++++ Provided entries ++++

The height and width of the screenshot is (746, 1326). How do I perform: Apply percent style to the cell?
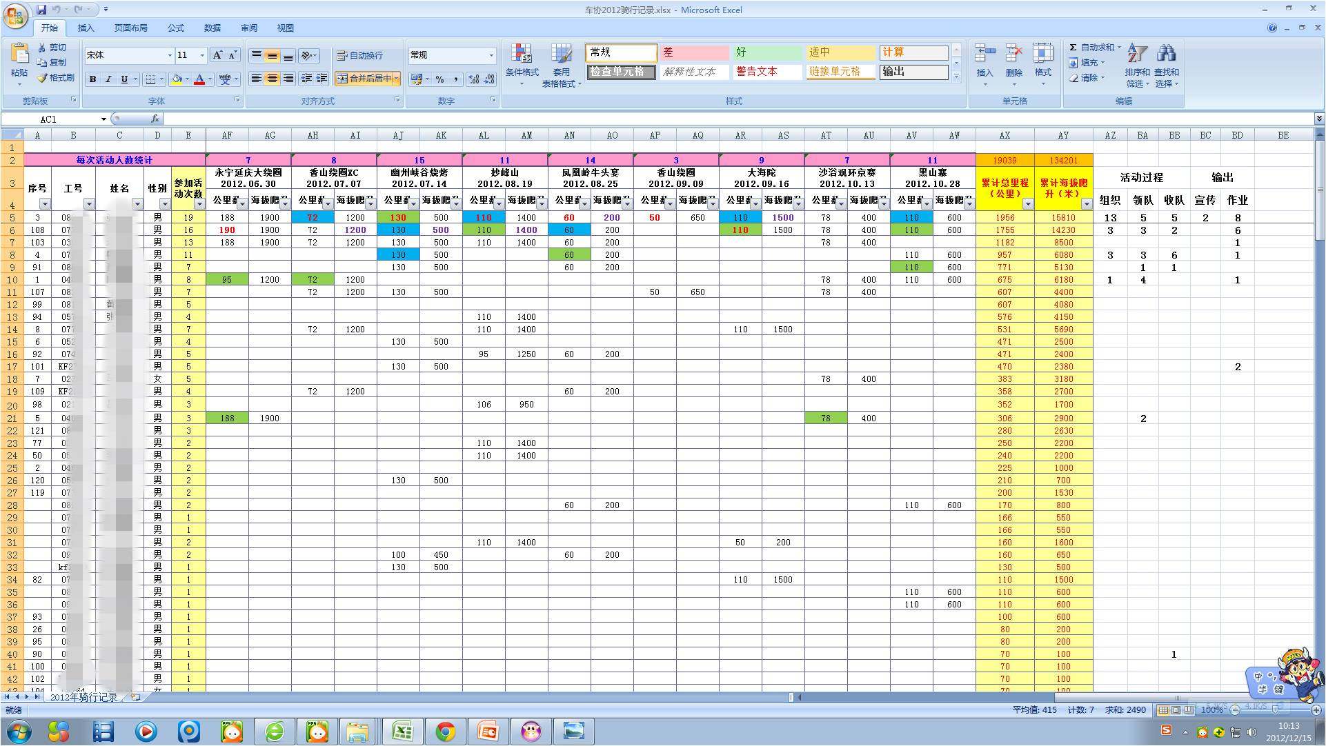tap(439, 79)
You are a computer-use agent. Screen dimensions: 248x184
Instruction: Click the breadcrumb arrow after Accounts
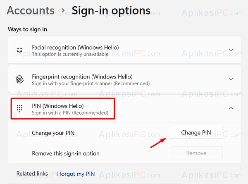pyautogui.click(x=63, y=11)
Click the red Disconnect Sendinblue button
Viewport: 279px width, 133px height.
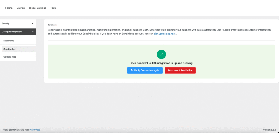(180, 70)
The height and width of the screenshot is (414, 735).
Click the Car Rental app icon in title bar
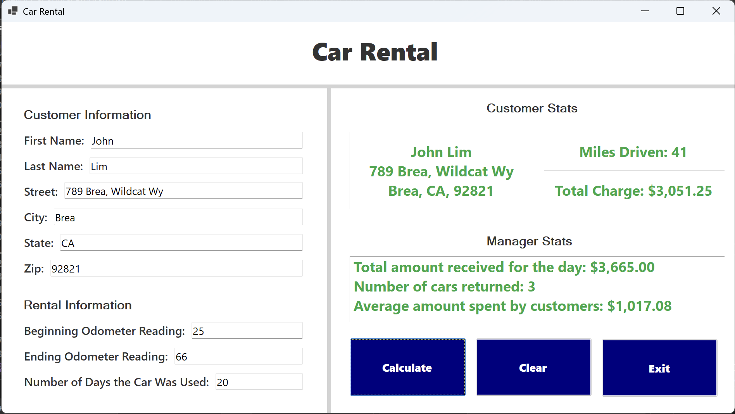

++++

• [Given exercise]
Retype the part of the entries that opens with the line containing "The height and width of the screenshot is (414, 735)." and runs through the end of the entries, word for word. Leave the pictures out of your answer.

• [Reply]
The height and width of the screenshot is (414, 735).
Click the Car Rental app icon in title bar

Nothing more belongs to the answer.